> **SOURCE MATERIAL**
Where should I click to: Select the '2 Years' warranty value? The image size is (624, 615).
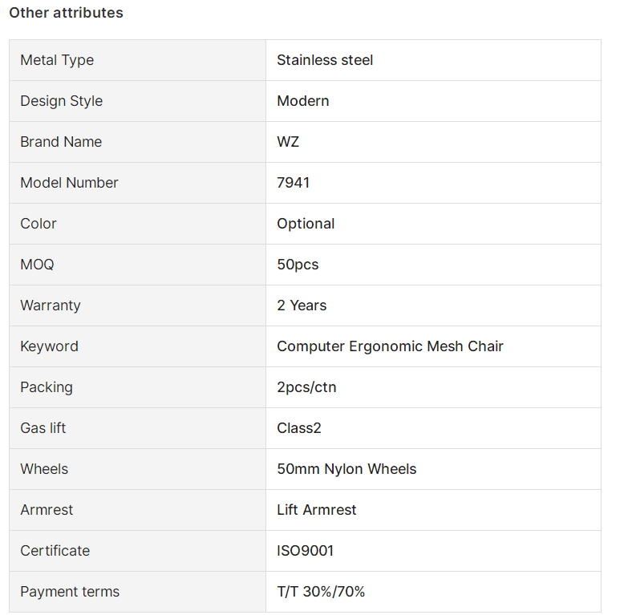click(302, 305)
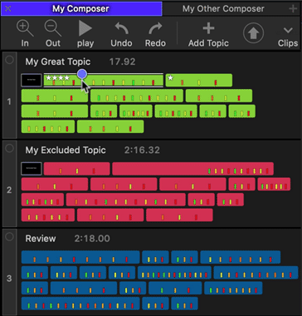Select the black thumbnail in My Excluded Topic

(32, 169)
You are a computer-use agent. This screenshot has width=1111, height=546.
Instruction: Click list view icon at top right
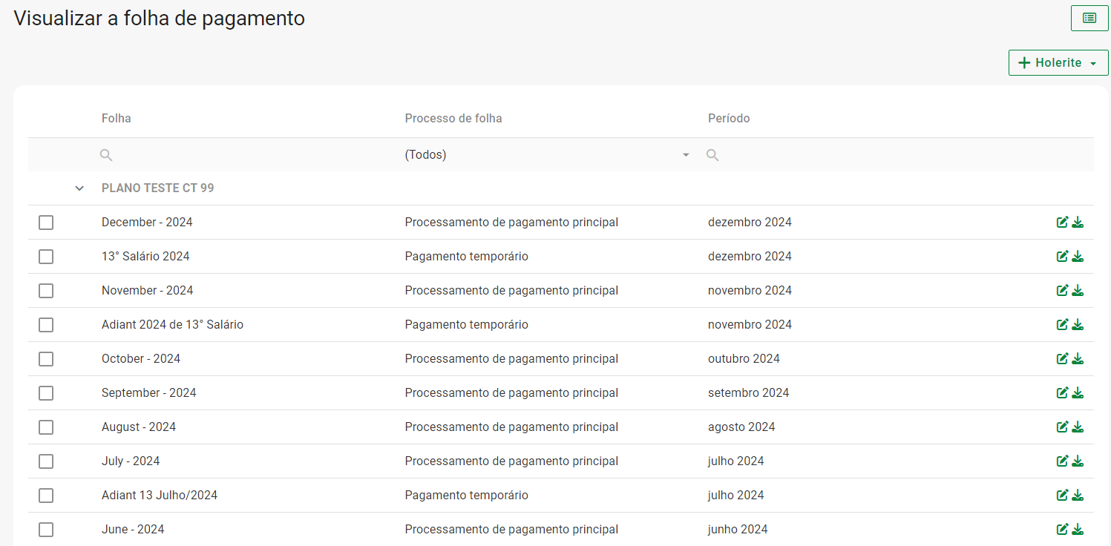pyautogui.click(x=1089, y=18)
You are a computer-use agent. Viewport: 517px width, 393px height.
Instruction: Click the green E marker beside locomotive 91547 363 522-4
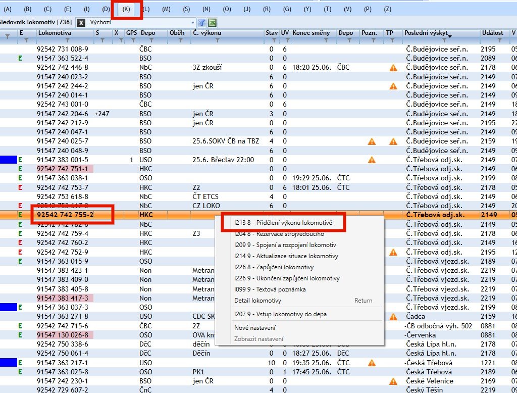(21, 59)
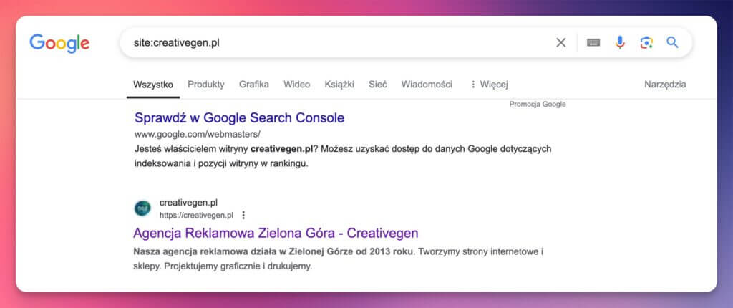Screen dimensions: 733x308
Task: Open Sprawdź w Google Search Console link
Action: pos(239,118)
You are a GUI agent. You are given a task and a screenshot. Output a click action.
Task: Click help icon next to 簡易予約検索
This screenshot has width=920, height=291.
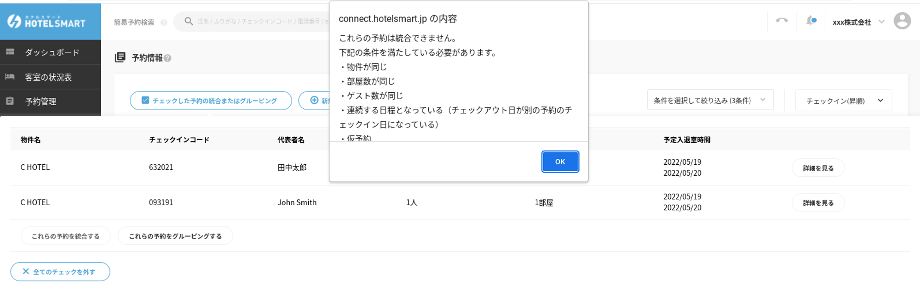(164, 22)
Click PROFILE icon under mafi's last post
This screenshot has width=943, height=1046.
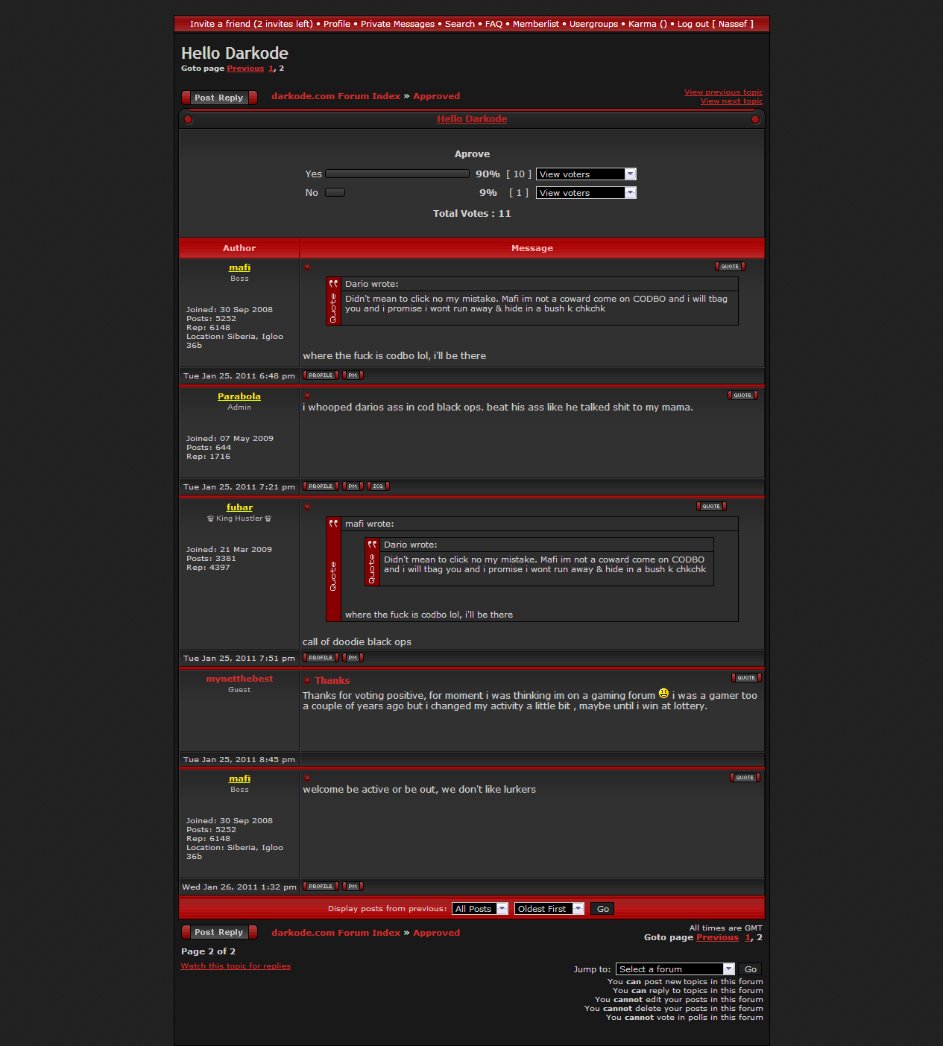click(x=321, y=887)
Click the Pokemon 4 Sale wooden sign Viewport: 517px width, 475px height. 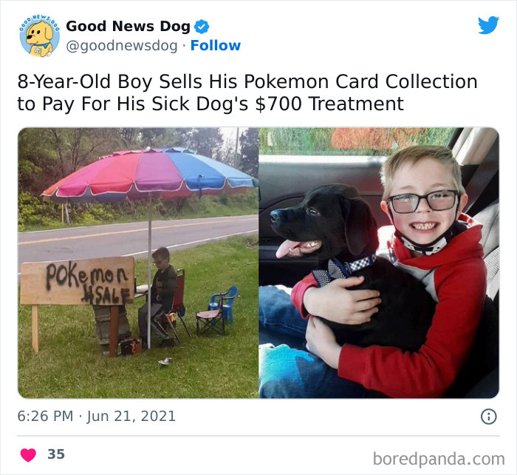(x=78, y=280)
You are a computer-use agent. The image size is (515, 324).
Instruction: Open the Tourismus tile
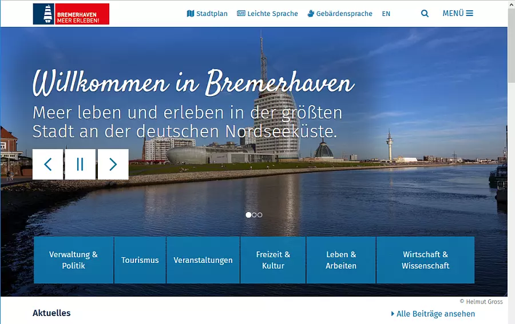coord(140,260)
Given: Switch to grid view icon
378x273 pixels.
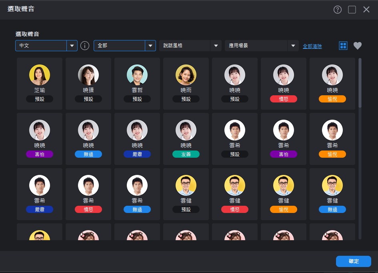Looking at the screenshot, I should (x=343, y=46).
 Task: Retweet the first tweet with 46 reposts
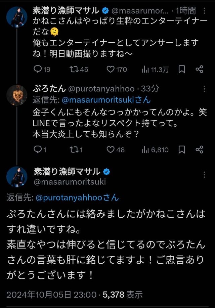(x=73, y=69)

> **WHAT YOU NEED TO DO**
The line with "You are a computer-use agent. This" ends the range, and the first line of the data begins it; repeat exactly those lines and nothing more, omitting pictures.

> **TASK SOLUTION**
Where should I click to: Select the '2 Years' warranty value? The image size is (624, 615).
click(302, 305)
Select the black thumbnail in My Excluded Topic

(32, 169)
You are a computer-use agent. This screenshot has width=1111, height=546.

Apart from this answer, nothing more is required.